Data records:

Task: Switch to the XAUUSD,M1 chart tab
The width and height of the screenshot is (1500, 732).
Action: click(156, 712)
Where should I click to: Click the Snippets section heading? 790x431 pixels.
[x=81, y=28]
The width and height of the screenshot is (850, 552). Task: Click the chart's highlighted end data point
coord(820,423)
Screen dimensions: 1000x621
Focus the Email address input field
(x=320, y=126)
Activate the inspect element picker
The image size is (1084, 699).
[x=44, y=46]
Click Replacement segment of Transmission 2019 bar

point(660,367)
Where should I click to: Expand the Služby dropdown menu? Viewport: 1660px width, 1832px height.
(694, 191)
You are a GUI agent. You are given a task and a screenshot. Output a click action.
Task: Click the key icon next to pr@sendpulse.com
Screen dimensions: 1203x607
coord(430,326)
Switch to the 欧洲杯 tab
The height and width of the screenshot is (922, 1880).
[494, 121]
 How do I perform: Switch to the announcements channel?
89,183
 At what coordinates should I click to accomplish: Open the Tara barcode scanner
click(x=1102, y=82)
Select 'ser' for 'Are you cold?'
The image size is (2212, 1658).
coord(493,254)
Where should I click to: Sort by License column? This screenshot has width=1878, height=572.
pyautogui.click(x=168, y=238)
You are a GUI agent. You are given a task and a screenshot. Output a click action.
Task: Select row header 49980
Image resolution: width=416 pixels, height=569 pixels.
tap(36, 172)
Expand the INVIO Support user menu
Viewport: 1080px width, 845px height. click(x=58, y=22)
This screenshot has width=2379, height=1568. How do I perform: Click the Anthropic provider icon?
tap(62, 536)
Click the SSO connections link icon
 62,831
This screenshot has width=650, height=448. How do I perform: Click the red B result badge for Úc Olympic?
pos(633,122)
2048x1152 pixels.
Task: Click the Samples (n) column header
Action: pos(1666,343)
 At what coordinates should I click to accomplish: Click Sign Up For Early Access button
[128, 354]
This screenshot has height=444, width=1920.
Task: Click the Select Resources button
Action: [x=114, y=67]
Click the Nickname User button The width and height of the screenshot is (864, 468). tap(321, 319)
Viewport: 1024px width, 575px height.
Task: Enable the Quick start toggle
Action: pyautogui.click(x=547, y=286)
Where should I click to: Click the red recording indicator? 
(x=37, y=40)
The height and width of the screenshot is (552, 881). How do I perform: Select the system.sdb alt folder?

**EXERCISE**
Write out the records once more, precisely as they stand.

**EXERCISE SOLUTION**
Task: Switch to the XAUUSD,M1 chart tab
The width and height of the screenshot is (1500, 732).
Action: click(156, 712)
Where should I click to: Click the Snippets section heading? 790x431 pixels.
[x=81, y=28]
The width and height of the screenshot is (850, 552). Task: Click the chart's highlighted end data point
coord(820,423)
Screen dimensions: 1000x621
Focus the Email address input field
(x=320, y=126)
Activate the inspect element picker
The image size is (1084, 699).
[x=44, y=46]
Click Replacement segment of Transmission 2019 bar

point(660,367)
Where should I click to: Expand the Služby dropdown menu? Viewport: 1660px width, 1832px height.
(694, 191)
You are a GUI agent. You are given a task and a screenshot. Output a click action.
Task: Click the key icon next to pr@sendpulse.com
Screen dimensions: 1203x607
coord(430,326)
Switch to the 欧洲杯 tab
The height and width of the screenshot is (922, 1880).
[494, 121]
 How do I perform: Switch to the announcements channel?
89,183
 At what coordinates should I click to accomplish: Open the Tara barcode scanner
click(x=1102, y=82)
Select 'ser' for 'Are you cold?'
The image size is (2212, 1658).
coord(493,254)
Where should I click to: Sort by License column? This screenshot has width=1878, height=572.
pyautogui.click(x=168, y=238)
You are a GUI agent. You are given a task and a screenshot. Output a click action.
Task: Select row header 49980
Image resolution: width=416 pixels, height=569 pixels.
tap(36, 172)
Expand the INVIO Support user menu
Viewport: 1080px width, 845px height. click(x=58, y=22)
This screenshot has width=2379, height=1568. How do I perform: Click the Anthropic provider icon?
tap(62, 536)
Click the SSO connections link icon
 62,831
This screenshot has width=650, height=448. How do I perform: Click the red B result badge for Úc Olympic?
pos(633,122)
2048x1152 pixels.
Task: Click the Samples (n) column header
Action: pos(1666,343)
 At what coordinates should I click to accomplish: Click Sign Up For Early Access button
[128, 354]
This screenshot has height=444, width=1920.
Task: Click the Select Resources button
Action: [x=114, y=67]
Click the Nickname User button The width and height of the screenshot is (864, 468). tap(321, 319)
Viewport: 1024px width, 575px height.
Task: Enable the Quick start toggle
Action: pyautogui.click(x=547, y=286)
Where should I click to: Click the red recording indicator? 
(x=37, y=40)
The height and width of the screenshot is (552, 881). How do I perform: Select the system.sdb alt folder?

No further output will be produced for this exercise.